The first time I came across this film was probably the same way many people of a certain age did. On Boston's "Creature Double Feature or some such show, on a UHF station, curled up on a chair in the basement. Matango was never released theatrically in the US, and was instead first shown on television in 1965, now rechristened with the much more exploitive title Attack Of The Mushroom People, I would have seen this when I was around 4, back in 1976 and there were images from the film I was never able to escape. The glowing heads of the phantom mushrooms through the dense trees, Akiko happily eating mushrooms as her boyfriend looks on in horror. In fact, it would probably be another 6 or 7 years before I knew which film those images came from again through another showing on television.
It's no secret, what waits for them on the island, due to the rather misleading title the US release was saddled with. Indeed, the "attack" such as it is, does not occur until we are approaching the end of this sinister little film. But with such an amazing cast in place, and director Honda's mastery of direction and storytelling, what we get before the climax of the film is just as rewarding.
The fact that Matango exists at all is a bit of a mystery. Audiences in Japan were eating up the sci-fi/monster spectacles that were popular at the time. Indeed, just before Matango was released, Toho had thrust upon the world Mothra in 1961, and Gorath and King Kong vs Godzilla in 1962. The mutant series of films were simply not bringing in the crowds that these bigger pictures were. The fact that Toho would allow one more, and one that would leave such a hauntingly unnerving impression, is interesting (especially one based on an obscure short story by William Hope Hodgson). As the late Guy M. Tucker pointed out in his fantastic book "Age of the Gods," 'given that it could be produced on a low budget, perhaps Toho felt like tossing their hitmaker a bone.' Indeed, no film like this would again be made, and instead, Honda would be relegated to monster films throughout the remainder of his film directing career, which ended with Terror Of Mechagodzilla (Mekagojira-no Gyakushu) in 1975.

RECORDS:
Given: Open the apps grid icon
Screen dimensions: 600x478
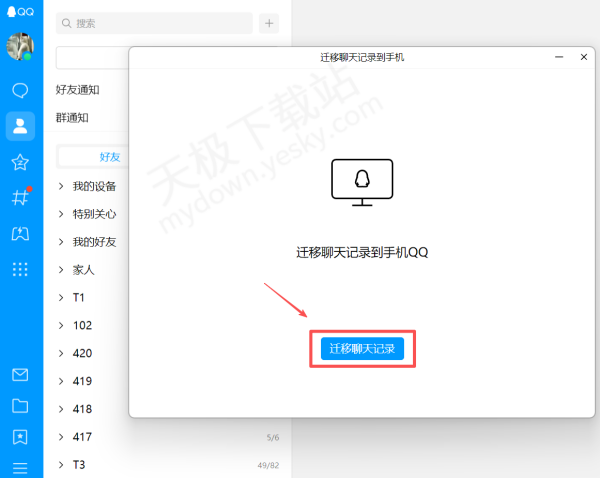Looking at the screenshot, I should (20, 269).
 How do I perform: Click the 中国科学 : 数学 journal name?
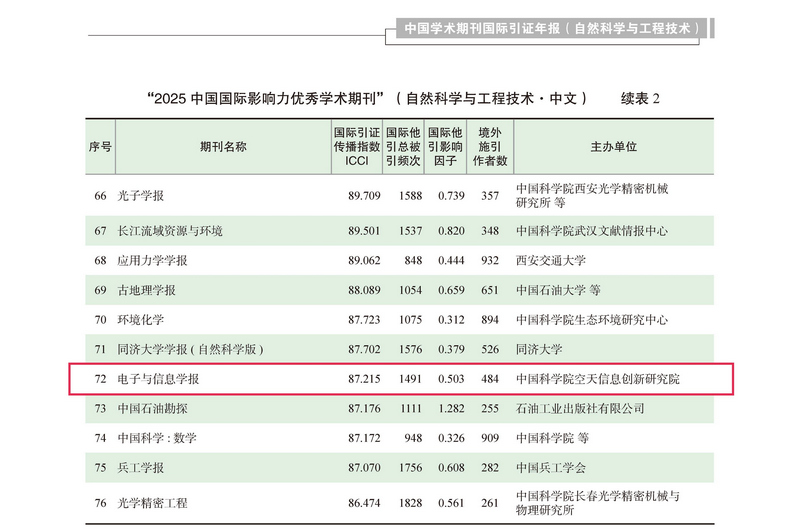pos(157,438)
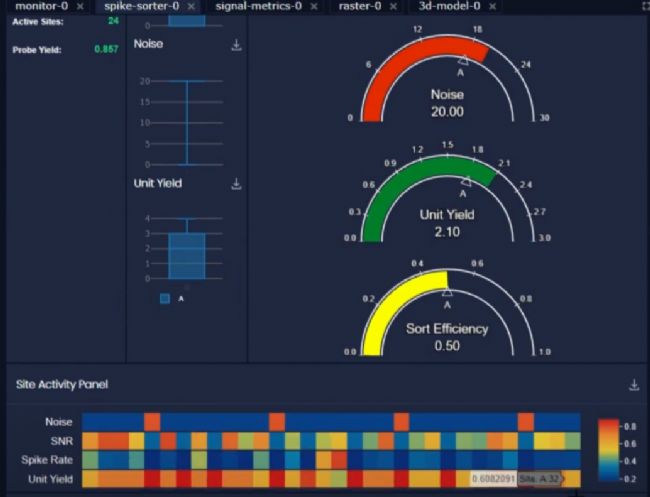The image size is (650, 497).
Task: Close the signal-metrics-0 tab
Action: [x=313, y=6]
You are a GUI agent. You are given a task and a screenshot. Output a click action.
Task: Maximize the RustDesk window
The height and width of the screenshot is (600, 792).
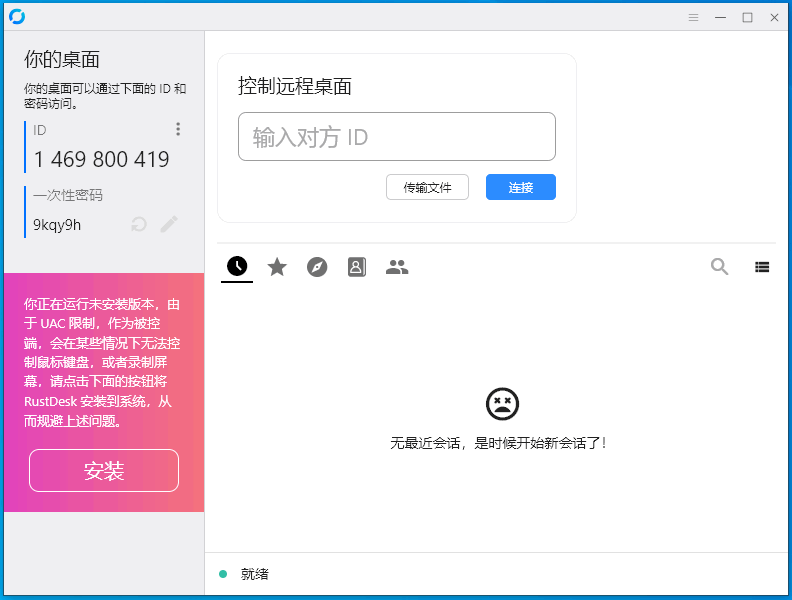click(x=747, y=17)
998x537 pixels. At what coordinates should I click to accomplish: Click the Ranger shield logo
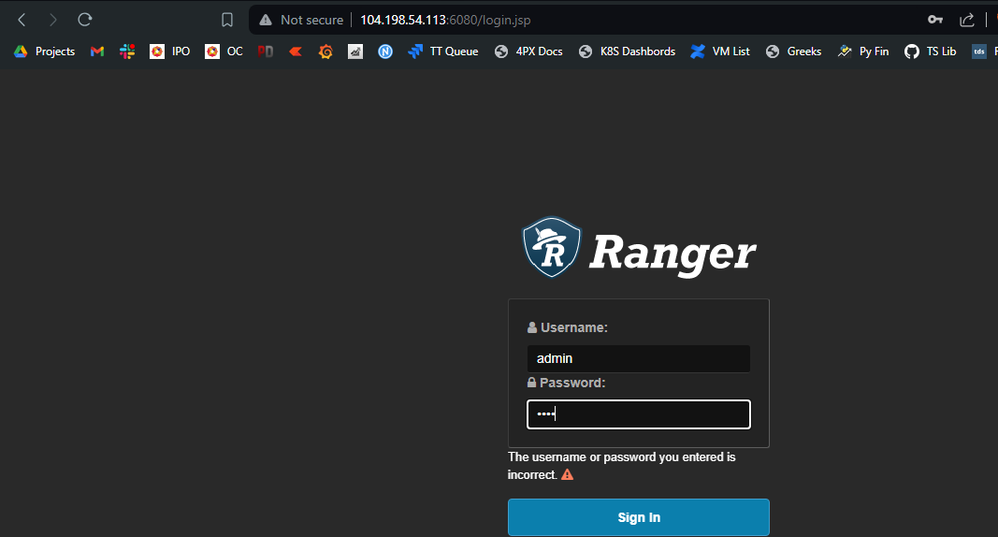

TASKS FOR THIS EXERCISE:
A. Copy from the Matango review the passage that begins at the words "The first time" and stops after the words "showing on television.".
B. In the records, please repeat the lines that begin at the line that has "You are a GUI" and stop after the end of the records, substituting "screen image" for "screenshot" and keeping everything else unchanged. Omit the pictures from your answer.

CORRECT ANSWERS:
A.
The first time I came across this film was probably the same way many people of a certain age did. On Boston's "Creature Double Feature or some such show, on a UHF station, curled up on a chair in the basement. Matango was never released theatrically in the US, and was instead first shown on television in 1965, now rechristened with the much more exploitive title Attack Of The Mushroom People, I would have seen this when I was around 4, back in 1976 and there were images from the film I was never able to escape. The glowing heads of the phantom mushrooms through the dense trees, Akiko happily eating mushrooms as her boyfriend looks on in horror. In fact, it would probably be another 6 or 7 years before I knew which film those images came from again through another showing on television.

B.
You are a GUI agent. You are given a task and a screen image. Output a click action.
Task: Maximize the RustDesk window
The height and width of the screen image is (600, 792).
click(x=747, y=17)
998x537 pixels. At what coordinates should I click to accomplish: Click the Ranger shield logo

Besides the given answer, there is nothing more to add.